Мину спускается по лестнице, берет рюкзак и выходит на улицу. Солнце бьет прямо в глаза, и, только надев темные очки, Мину замечает стоящую на тротуаре рядом с домом Анну-Карин.
— Привет, — говорит она Мину, и они вместе идут по направлению к школе. На Анне-Карин черная широкая футболка и, несмотря на жару, на поясе завязана толстовка, как будто надвигается неожиданное похолодание. На ногах — кроссовки. Как ей только не жарко! Даже Мину ходит в сандалиях, хотя обычно стесняется выставлять свои гигантские лапищи напоказ.
— Тебе удалось поспать?
— Не очень.
За распущенными волосами не видно лица Анны-Карин, но Мину чувствует: ее что-то беспокоит.
— Я думала про Совет… В прошлом году директриса сказала, они начали расследовать мои нарушения…
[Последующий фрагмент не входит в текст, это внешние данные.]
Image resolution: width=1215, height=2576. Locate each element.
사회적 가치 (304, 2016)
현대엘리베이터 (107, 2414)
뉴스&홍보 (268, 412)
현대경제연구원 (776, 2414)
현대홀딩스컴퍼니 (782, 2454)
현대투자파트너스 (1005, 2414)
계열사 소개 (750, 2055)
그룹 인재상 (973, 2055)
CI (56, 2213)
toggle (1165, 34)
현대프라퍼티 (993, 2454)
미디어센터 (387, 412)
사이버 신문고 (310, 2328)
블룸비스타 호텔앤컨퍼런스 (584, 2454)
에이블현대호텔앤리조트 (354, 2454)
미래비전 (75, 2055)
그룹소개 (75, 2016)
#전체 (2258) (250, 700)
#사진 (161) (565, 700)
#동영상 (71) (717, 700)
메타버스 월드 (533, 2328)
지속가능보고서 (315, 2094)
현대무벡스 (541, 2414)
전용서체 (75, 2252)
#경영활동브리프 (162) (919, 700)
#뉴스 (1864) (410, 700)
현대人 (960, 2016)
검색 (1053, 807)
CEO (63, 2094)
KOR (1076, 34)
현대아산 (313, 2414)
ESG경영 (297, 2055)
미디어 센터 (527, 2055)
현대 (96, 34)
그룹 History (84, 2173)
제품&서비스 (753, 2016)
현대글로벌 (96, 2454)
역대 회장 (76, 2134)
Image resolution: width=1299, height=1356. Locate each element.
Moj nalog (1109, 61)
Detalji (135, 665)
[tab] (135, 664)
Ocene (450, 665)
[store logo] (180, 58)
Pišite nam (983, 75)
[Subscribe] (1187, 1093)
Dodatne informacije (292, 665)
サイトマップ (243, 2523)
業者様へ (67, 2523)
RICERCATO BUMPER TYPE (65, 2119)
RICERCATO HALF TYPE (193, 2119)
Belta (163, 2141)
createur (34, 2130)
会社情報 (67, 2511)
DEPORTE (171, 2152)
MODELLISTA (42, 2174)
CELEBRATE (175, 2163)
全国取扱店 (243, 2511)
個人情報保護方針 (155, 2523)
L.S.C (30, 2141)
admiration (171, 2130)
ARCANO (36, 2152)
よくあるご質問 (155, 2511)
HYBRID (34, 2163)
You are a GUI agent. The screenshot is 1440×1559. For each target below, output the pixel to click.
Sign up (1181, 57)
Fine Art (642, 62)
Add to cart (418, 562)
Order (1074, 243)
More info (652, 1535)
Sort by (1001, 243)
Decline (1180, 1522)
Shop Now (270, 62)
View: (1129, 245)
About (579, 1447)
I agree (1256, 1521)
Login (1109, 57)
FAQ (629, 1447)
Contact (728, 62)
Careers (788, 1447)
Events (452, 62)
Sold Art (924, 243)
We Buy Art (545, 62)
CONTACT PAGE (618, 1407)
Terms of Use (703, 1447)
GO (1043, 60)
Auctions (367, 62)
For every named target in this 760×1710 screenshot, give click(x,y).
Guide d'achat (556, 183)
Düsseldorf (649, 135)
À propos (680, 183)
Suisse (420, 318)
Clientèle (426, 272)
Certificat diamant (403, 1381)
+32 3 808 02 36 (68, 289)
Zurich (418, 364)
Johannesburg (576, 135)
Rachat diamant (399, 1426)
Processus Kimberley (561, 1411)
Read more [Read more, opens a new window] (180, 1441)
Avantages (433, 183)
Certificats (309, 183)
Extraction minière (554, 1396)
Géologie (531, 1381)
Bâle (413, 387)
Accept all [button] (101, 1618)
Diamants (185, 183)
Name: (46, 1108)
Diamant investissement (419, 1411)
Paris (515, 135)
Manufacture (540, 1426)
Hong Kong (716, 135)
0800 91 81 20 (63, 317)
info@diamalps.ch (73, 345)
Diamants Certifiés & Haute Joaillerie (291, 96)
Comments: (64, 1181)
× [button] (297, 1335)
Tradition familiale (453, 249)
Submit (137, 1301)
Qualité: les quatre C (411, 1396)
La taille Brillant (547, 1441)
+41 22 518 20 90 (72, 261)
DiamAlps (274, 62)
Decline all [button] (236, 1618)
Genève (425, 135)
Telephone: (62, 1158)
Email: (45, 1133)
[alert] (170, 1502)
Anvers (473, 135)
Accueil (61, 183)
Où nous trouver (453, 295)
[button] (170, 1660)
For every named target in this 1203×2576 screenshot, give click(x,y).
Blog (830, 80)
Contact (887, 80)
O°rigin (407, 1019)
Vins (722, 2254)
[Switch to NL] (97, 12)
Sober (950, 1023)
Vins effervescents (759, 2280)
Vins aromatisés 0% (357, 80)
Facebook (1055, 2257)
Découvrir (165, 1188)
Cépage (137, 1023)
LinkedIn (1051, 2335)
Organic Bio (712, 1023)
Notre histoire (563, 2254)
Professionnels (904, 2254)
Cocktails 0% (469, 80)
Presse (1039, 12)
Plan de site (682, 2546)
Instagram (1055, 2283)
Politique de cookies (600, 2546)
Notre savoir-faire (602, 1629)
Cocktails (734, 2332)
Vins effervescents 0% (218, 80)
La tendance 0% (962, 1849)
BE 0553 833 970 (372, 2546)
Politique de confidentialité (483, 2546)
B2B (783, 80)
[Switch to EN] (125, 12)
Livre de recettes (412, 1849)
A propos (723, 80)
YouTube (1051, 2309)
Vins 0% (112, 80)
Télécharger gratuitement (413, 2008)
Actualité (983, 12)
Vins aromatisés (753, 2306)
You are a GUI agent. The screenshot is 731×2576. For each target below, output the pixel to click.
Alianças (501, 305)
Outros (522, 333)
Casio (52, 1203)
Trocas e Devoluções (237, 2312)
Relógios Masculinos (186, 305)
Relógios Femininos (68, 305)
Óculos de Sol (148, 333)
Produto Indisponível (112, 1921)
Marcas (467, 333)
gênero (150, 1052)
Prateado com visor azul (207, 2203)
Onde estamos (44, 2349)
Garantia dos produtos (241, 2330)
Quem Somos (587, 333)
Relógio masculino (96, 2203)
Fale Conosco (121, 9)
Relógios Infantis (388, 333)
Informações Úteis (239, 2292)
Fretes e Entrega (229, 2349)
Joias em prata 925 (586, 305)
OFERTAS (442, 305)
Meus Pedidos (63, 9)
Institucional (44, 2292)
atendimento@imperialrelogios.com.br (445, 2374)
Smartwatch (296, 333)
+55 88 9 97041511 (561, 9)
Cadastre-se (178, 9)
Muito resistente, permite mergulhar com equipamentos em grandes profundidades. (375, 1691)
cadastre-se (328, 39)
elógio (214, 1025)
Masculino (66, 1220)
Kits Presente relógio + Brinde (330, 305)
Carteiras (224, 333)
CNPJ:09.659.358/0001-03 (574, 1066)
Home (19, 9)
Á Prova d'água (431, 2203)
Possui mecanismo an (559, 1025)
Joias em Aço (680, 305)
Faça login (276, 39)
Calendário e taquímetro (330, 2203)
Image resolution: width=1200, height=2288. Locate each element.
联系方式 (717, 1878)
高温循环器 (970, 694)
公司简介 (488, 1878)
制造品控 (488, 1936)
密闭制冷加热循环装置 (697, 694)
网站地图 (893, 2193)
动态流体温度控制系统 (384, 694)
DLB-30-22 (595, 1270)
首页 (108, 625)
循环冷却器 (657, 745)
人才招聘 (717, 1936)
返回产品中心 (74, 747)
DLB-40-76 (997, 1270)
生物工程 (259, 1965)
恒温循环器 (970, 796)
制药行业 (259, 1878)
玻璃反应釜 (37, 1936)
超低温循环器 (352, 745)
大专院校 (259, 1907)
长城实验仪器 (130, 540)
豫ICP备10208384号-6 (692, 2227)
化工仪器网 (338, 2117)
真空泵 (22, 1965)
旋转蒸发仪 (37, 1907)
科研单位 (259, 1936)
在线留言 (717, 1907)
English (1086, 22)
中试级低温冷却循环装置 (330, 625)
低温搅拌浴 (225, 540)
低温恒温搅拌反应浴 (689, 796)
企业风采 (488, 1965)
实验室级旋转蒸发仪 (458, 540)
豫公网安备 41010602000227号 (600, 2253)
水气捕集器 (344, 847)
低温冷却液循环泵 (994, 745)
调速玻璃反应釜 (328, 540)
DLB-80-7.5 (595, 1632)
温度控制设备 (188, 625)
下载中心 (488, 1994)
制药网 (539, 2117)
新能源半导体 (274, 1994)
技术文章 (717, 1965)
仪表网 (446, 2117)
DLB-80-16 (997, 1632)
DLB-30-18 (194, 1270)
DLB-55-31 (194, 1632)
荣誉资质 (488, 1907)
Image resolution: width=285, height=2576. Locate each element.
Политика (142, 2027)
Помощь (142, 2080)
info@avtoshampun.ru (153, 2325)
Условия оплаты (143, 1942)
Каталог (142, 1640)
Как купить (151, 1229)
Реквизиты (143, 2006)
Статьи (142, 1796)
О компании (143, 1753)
Она замолкает. И Мину вдруг понимает: история, рассказанная Николаусом, напугала Анну-Карин.
Мину хочет сказать, что теперь людей на костре не сжигают, но тут ей вспоминается то, что члены Совета сделали с директрисой.
— Это было в семнадцатом веке, — все же говорит она, стараясь, чтобы ее голос звучал как можно убедительнее. — К тому же мы уже почти год ничего не слышали ни про какое расследование.
— Ну да, — соглашается Анна-Карин, хотя и не очень уверенно.